Toronto Music Garden showing japanese forest grass, blooming smokebush, purple salvia, yellow potentilla by garden muses: a Toronto gardening blog
Toronto Music Garden Gigue section
showing Japanese forest grass, blooming smokebush,
purple salvia, yellow potentilla 



This picture is in the Gigue section but more importantly, to me, shows the design principles of mass, line, and repetition in combination with using complementary colours (yellow and purple) for visual tension and excitement. Yes, you can grow the Japanese Forest Grass (Hakonechloa macra ‘Aureola’) in full sun and doesn't it look smashing containing the Dropmore Blue Catmint (Nepeta x faassenii ‘Dropmore Blue’) and the yellow cinquefoil (Potentilla tridentate) on top? A smokebush in bloom to the left and a crabapple in the background provide more structure throughout the year.

Looking eastward, there's an ubiquitous condo to the left and the CN Tower in the middle. To the immediate right is the lakefront, providing conditions which make the visit very pleasant with a prevailing breeze.


Toronto Music Garden Minuet section with pink astilbe bed under crabapple tree by garden muses: a Toronto gardening  blog
Mass of pink astilbes




Lines are always flowing in this space and here's a great example in the Minuet section. The curved metal bench merges into this bed with the Japanese Anemone, a mass of pink astilbe blooming so nicely for us, "Makamik" crabapple, and dwarf lilac in the background. If you like pinks, this area is for you!  I hope you can make out the path to the right. It leads down a grove of nannyberry viburnum fronted by a mass planting of "Stella de Oro" daylilies, both in full bloom.
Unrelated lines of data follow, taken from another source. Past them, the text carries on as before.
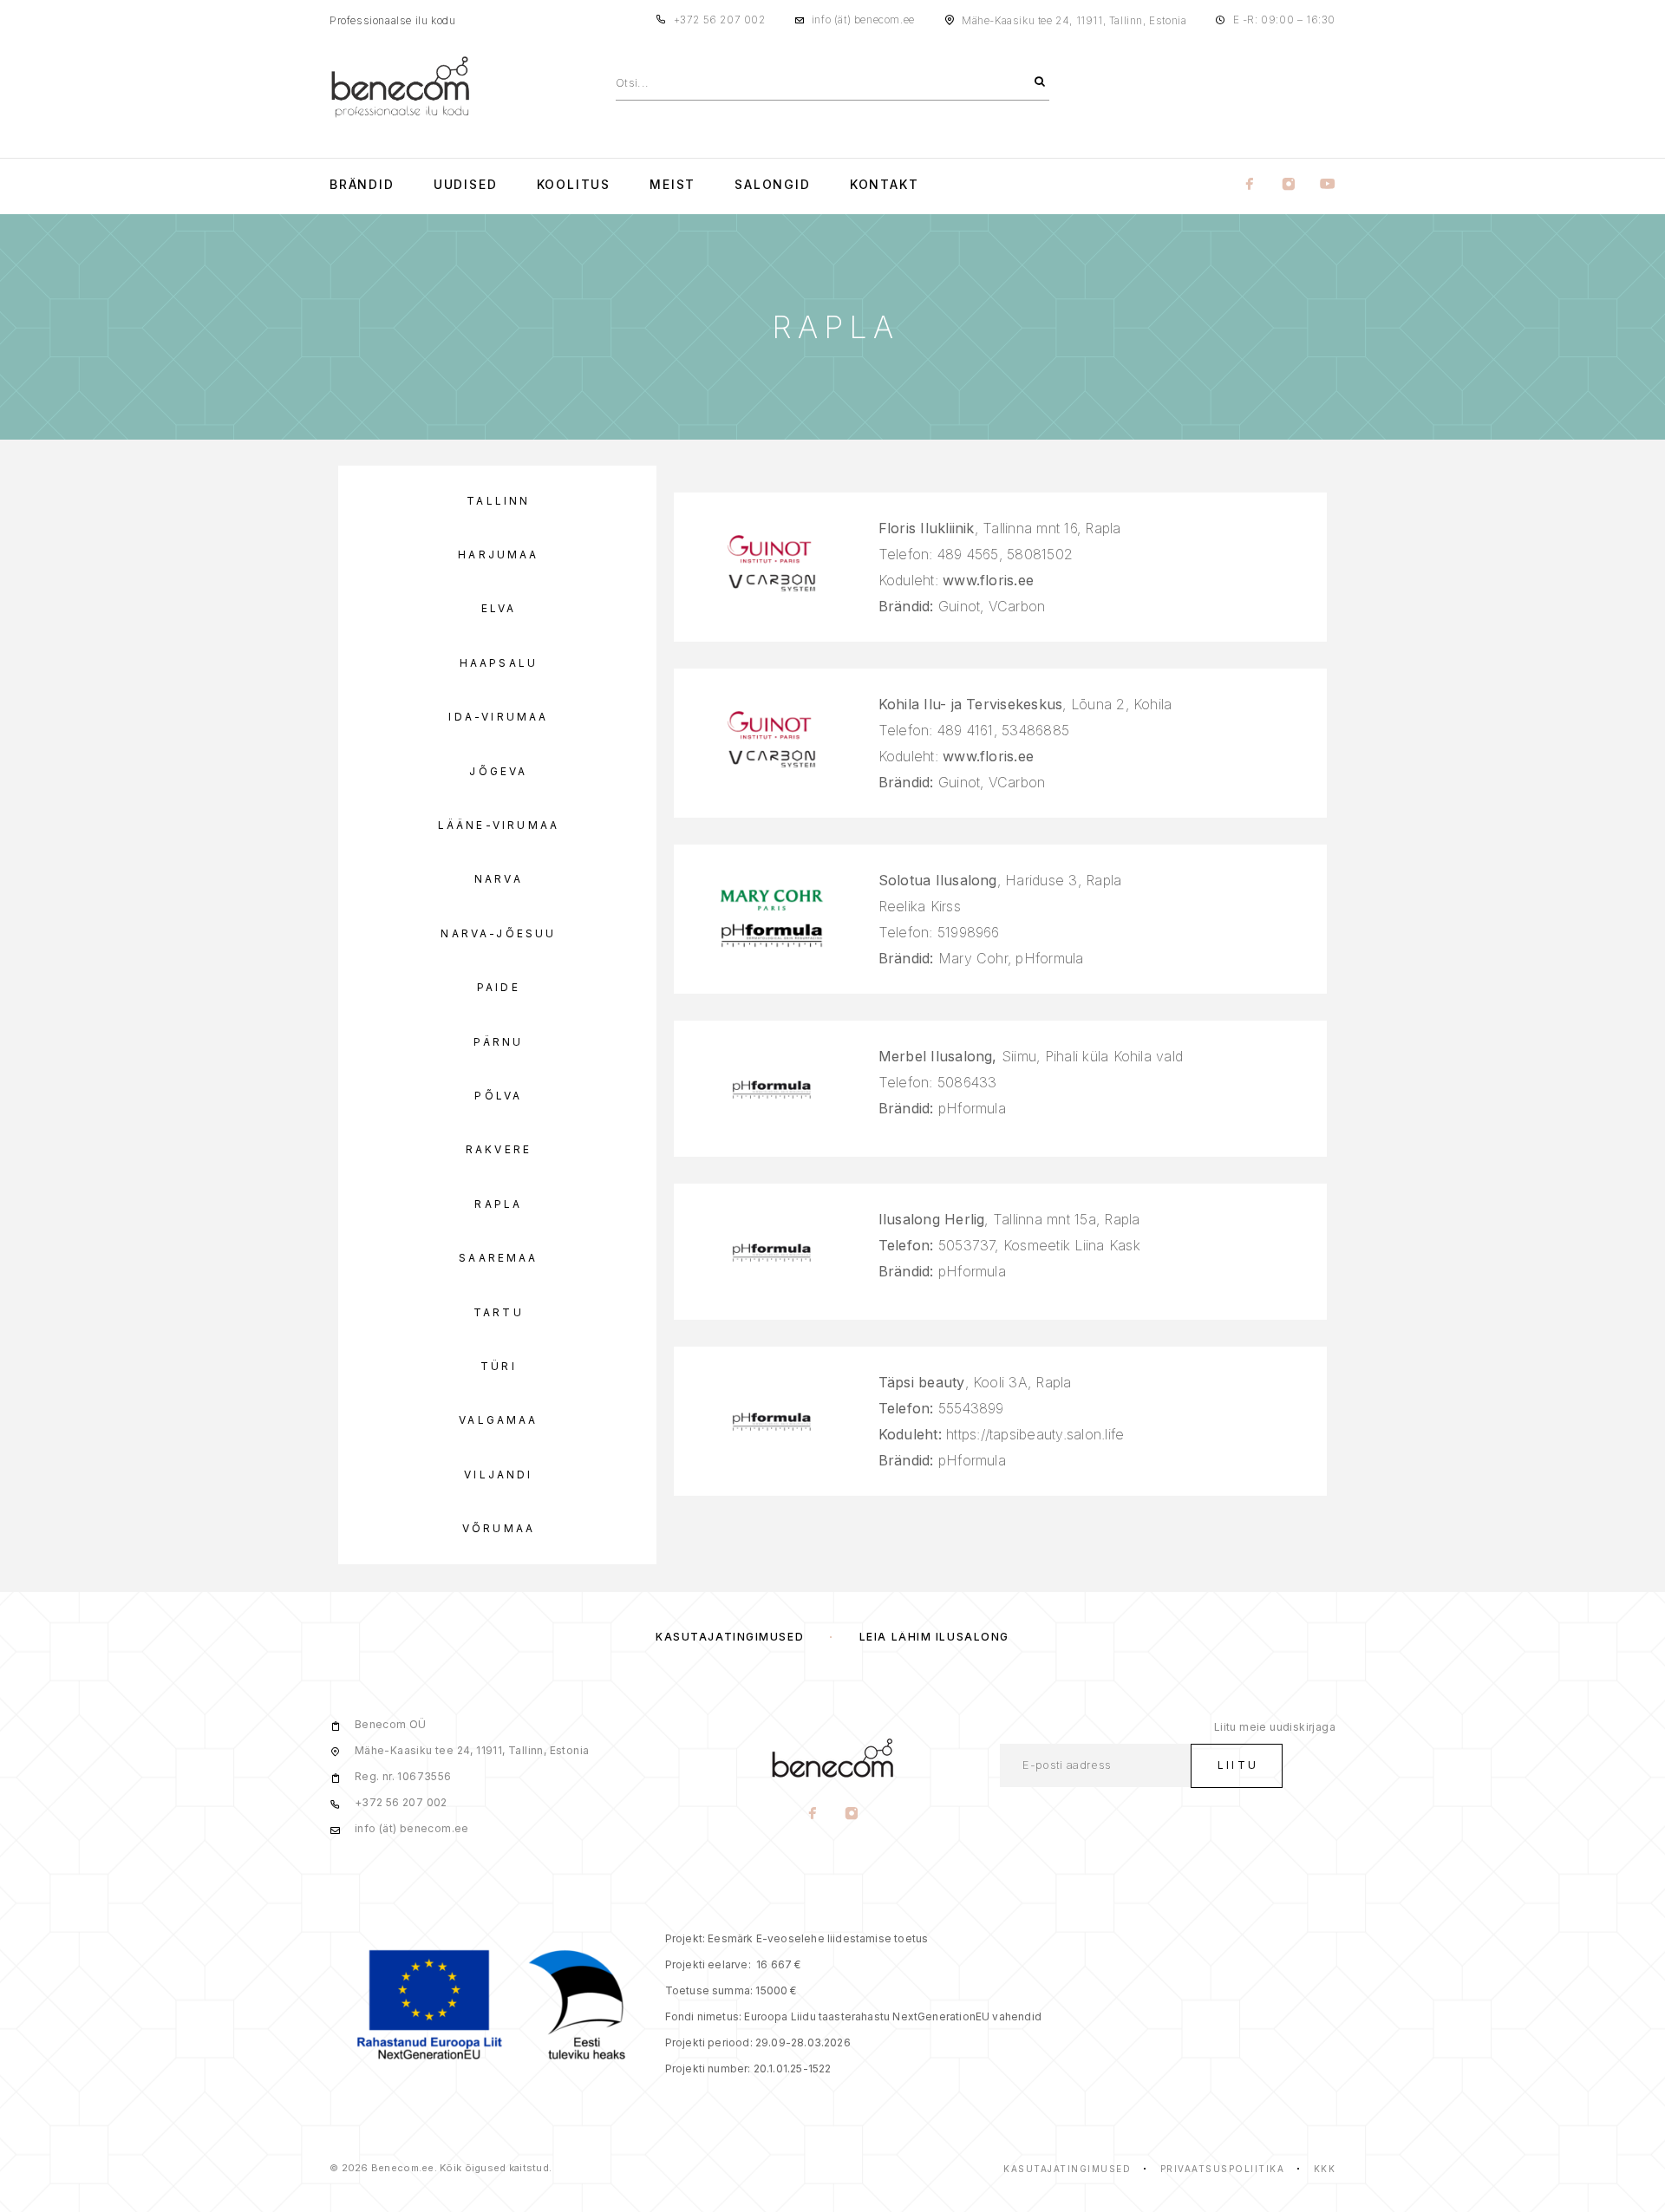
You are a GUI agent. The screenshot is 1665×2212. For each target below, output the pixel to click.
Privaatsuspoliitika (1222, 2168)
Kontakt (884, 185)
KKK (1325, 2168)
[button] (497, 501)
Toronto Music Garden Gigue section with kids running up stairs by garden muses: a Toronto gardening blog

To their credit, the kids humored dad for about an hour before making plaintive cries of starvation and neglect. Time for lunch and they led the way up the stone stairs of the gigue. If you're in the Habourfront area, as a local or visitor, try to spend some time at this garden. It's hard to believe that the busy city is so close when you're wandering down the garden's many spiralling paths.


Among the many things I adore about it is the realization that there is not one annual used in the plantings so the space is visually interesting (arresting, peaceful) for most, if not all, of the year. Come back in October to confirm this. Its design principles are timeless, like Bach's music.